May 1, 2019 | Updates

CBO: Medicare For All ‘Could Adversely Affect Access To And Quality Of Care’

‘Substantial Uncertainty’ … ‘Increased Wait Times And Reduced Access To Care’ … ‘Participants Would Not Have A Choice Of Insurer Or Health Benefits’ … ‘Might Not Address The Needs Of Some People’ … ‘Would Probably Reduce The Amount Of Care Supplied’ … ‘Could Lead To A Shortage Of Providers, Longer Wait Times’

 

WASHINGTON – A new report released today by the Congressional Budget Office (CBO) is shedding additional light on the massive costs and substantial risks associated with Medicare for all.  When it comes to implementing a one-size-fits-all health care system run by Washington, their findings include:

 

  • “… [T]he way the system was implemented could cause substantial uncertainty for all participants. That uncertainty could arise from political and budgetary processes, for example, or from the responses of other participants in the system.”

 

  • ” The transition toward a single-payer system could be complicated, challenging, and potentially disruptive.”

 

  • Government spending on health care would increase substantially under a single-payer system…”

 

  • “…[W]ould significantly increase government spending and require substantial additional government resources.”

 

  • ” An expansion of insurance coverage under a single-payer system would increase the demand for care and put pressure on the available supply of care … If the number of providers was not sufficient to meet demand, patients might face increased wait times and reduced access to care.”

 

  • “Because the public plan would provide a specified set of health care services to everyone eligible,participants would not have a choice of insurer or health benefits.
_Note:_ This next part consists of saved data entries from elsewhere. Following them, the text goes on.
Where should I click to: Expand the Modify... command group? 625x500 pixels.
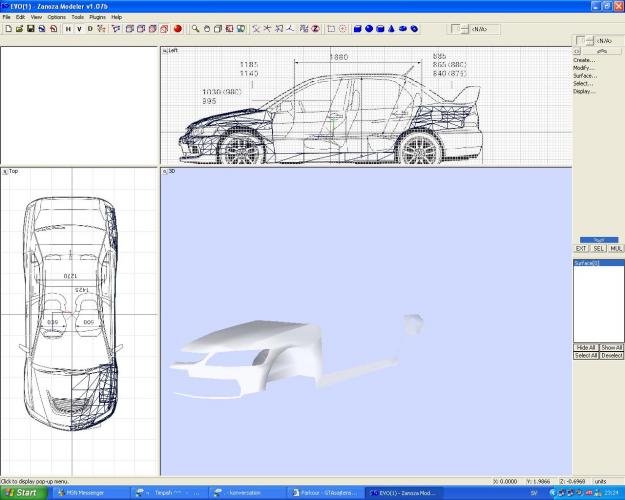point(584,68)
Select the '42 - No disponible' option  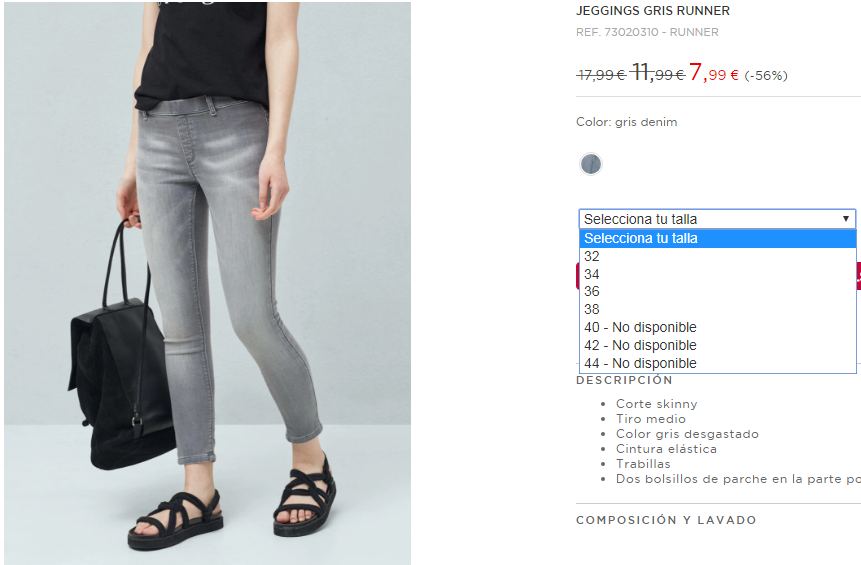[x=718, y=345]
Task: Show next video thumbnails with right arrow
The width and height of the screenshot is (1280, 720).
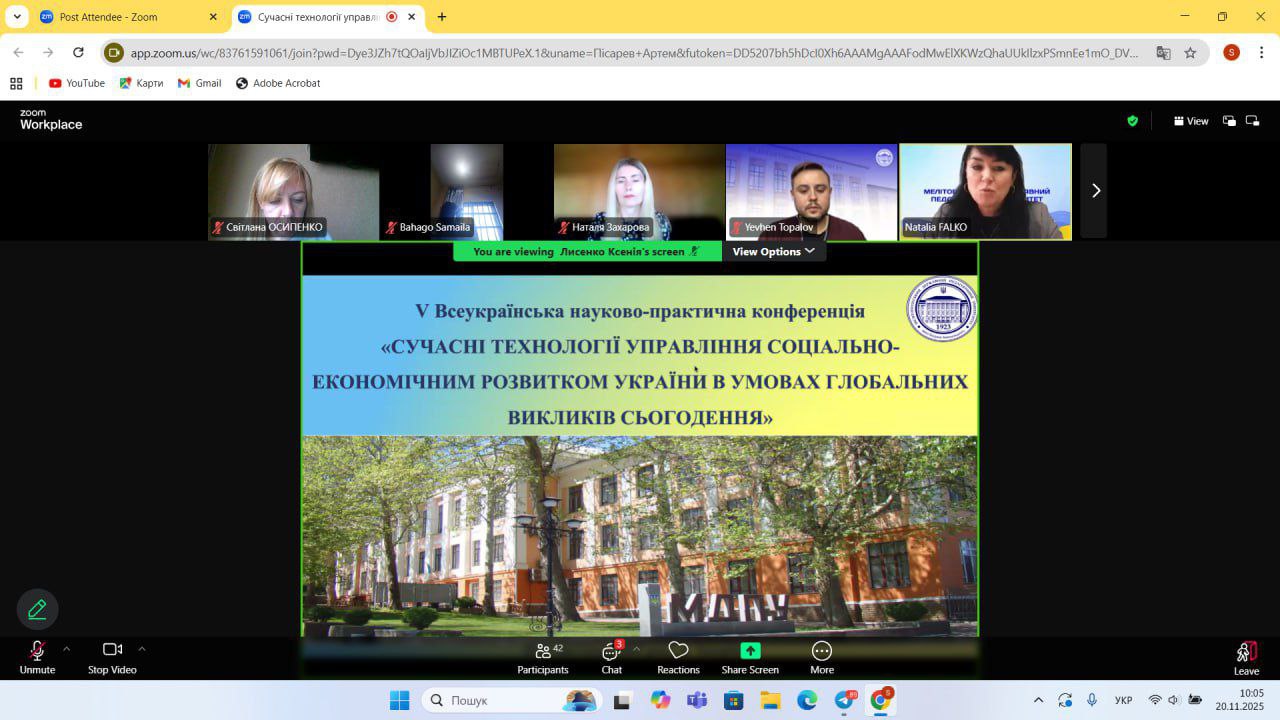Action: pyautogui.click(x=1095, y=190)
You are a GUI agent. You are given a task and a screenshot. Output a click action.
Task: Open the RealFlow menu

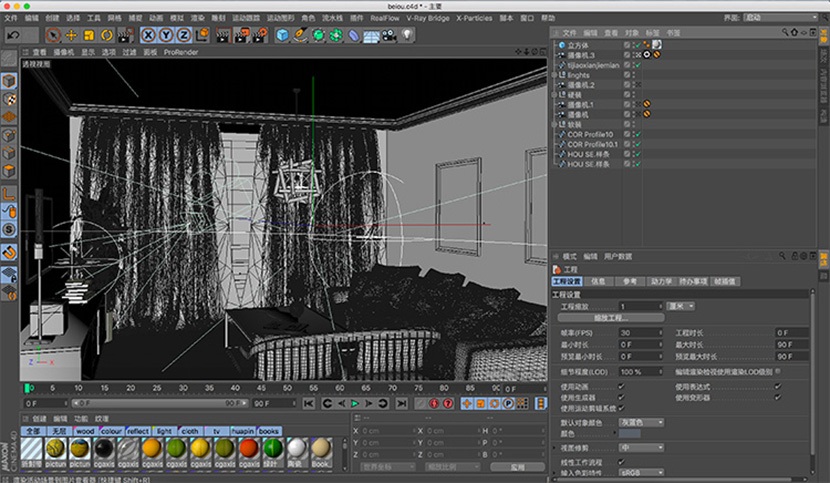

Compared with the options available under the current system, the benefits provided by the public plan might not address the needs of some people.”

 

  • “And, unlike a system with competing private insurers, the public plan might not be as quick to meet patients’ needs, such as covering new treatments.”

 

  • Decisions about which new treatments and technologies would be covered would have a significant effect on patients’ access to those innovations, as well as on the development of new treatments and technologies over time and the costs of the single-payer system.”

 

  • “Setting payment rates equal to Medicare FFS rates under a single-payer system would reduce the average payment rates most providers receive—often substantially. Such a reduction in provider payment rates would probably reduce the amount of care supplied and could also reduce the quality of care.”

 

  • “In addition to the short-term effects discussed above, changes in provider payment rates under the single-payer system could have longer-term effects on the supply of providers. If the average provider payment rate under a single-payer system was significantly lower than it currently is, fewer people might decide to enter the medical profession in the future. The number of hospitals and other health care facilities might also decline as a result of closures, and there might be less investment in new and existing facilities. That decline could lead to a shortage of providers, longer wait times, and changes in the quality of care, especially if patient demand increased substantially because many previously uninsured people received coverage and if previously insured people received more generous benefits.”

 

  • “Although such techniques could contain costs, increasing financial pressure for providers to lower their costs could adversely affect access to and quality of care by causing providers to supply less care to patients covered by the public plan. Less spending on medical services could also alter manufacturers’ incentive to develop new technologies or providers’ incentive to invest in capital, whichcould affect patients’ choices over the longer term.”

 

  • “Because health care spending in the United States currently accounts for about one-sixth of the nation’s gross domestic product, those changes could significantly affect the overall U.S. economy.”

 

  • Taxes that could finance a single-payer system include income taxes (both individual and corporate), payroll taxes, and consumption taxes, all of which have different implications for the progressivity of the financing system. A system financed by debt might require additional taxes in the future. The choice for policymakers between imposing taxes today versus boosting them in the future would shift the responsibility among different generations of taxpayers. The choice of tax structure would also have different implications for the labor supply and people’s consumption of goods and services, whichwould affect the overall economy.”